GROVER TO CLOSE, THEN REOPEN FOR MEMORIAL AUDITORIUM EVENTS;
FOUR-YEAR, $24.5 MILLION RENOVATION PLANNED FOR 1998-2002

4/4/97

ATHENS, Ohio -- Grover Center will close its doors June 10 to allow workers to remodel half the gymnasium floor into a temporary stage and "auditorium" for university events as the Templeton-Blackburn Alumni Memorial Auditorium undergoes a 16-month, $5.8 million renovation.

The remodeling of the gym floor is a prelude to a full-scale $24.5 million renovation and addition to Grover which will double the size of the 100,000-square-foot building, consolidate the six schools of the College of Health and Human Services into one building, and provide larger space for the employee fitness program, Wellworks, currently housed in The Tower at Peden Stadium.
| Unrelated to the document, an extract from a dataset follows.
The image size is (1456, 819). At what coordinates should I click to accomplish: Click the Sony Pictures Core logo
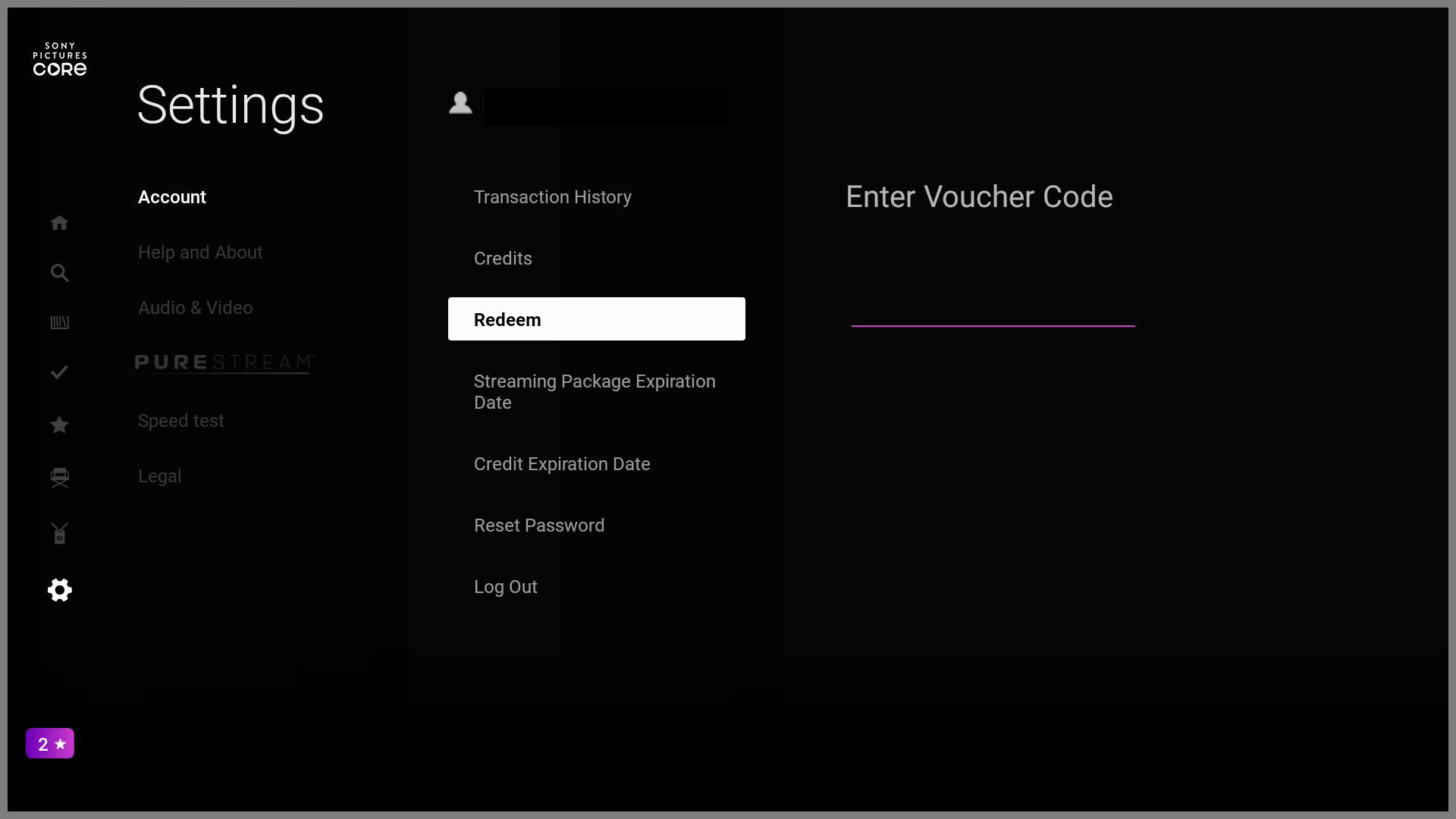(60, 59)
"We are bringing Alumni Memorial Auditorium up to a standard where it will better serve the university and the community," said Vice President for Administration Gary North. "We have already replaced Grover with a state-of-the-art Ping Recreation Center. It is certainly fortunate that the city has moved forward with a recreation facility that will provide an alternative for those who used Grover."

The Athens community recreation center is expected to open in late 1998, according to Mayor Ric Abel's office.

Starting in June, workers will construct a full stage with battens, lighting, instruments, rigging and drapery on the eastern third of the Grover Center gymnasium floor and set up 750 folding chairs. When necessary, an additional 650 chairs can be added on the remaining floor space to allow Grover to stage most of the more than 260 events that are held annually in Memorial Auditorium, according to Gretchen Stephens, director of public occasions.

Most of the events held in Alumni Memorial Auditorium will be held in Grover, but the Honors Convocation will take place in the Convocation Center, some of the Peforming Arts Series performances will be in the First Methodist Church, 2 S. College St., and the University Program Council's Film Series has yet to find a home, according to Stephens. Alumni Memorial Auditorium is scheduled to reopen spring quarter of 1999.

On the western half of the Grover Center basketball floor, two basketball courts will continue to serve as space for physical education classes and elective courses such as basketball and volleyball after the remodeling, but will no longer be available to the campus and community for basketball, according to Keith Ernce, director of the School of Recreation and Sport Sciences.

After June, the only recreation area in Grover open to the campus and community will be five racquetball courts, available until the year 2000. Locker rental will continue until late 1998, when the first phase of construction begins on an addition to the southern side of Grover on the current site of the baseball field.

Renovation and additions to the existing Grover Center space will begin in 2000 and be completed by 2002, according to Director of Facilities Planning John Kotowski.

Three floors of offices and classrooms will be constructed on the eastern half of the gym floor, and current classrooms and offices will be remodeled.

University trustees are to review plans at their April 11-12 meeting for an athletic mall that will provide a softball facility and eventually a 1,500-seat baseball stadium on the current football practice field west of the Convocation Center by spring 1998.

College of Health and Human Services Dean Barbara Chapman said consolidating the six schools of the college under one roof has been a longtime goal.

The School of Human and Consumer Sciences is currently in Tupper Hall, Nursing is in McCracken, Physical Therapy is in the Convocation Center, Hearing and Speech Sciences and its clinic is in Lindley Hall, Health Sciences is in the Tower, Recreation and Sport Sciences is in Grover, and the dean's office is in Grosvenor Hall.

Grover was built for $2 million and named for Brandon T. Grover, a 1919 university graduate who served as the university's head basketball coach and assistant to the athletic director from 1923 to 1938. He became director of public relations in 1938 and assistant to the president in 1943.

Grover opened its doors Dec. 1, 1960 with a basketball game between NCAA champion Ohio State and the Bobcats, the defending Mid-American Conference champions. The game drew a sellout crowd of 6,800 fans and a large crowd in Alumni Memorial Auditorium viewed the game via a closed-circuit television.

Grover hosted varsity basketball games until the opening of the Convocation Center in 1969.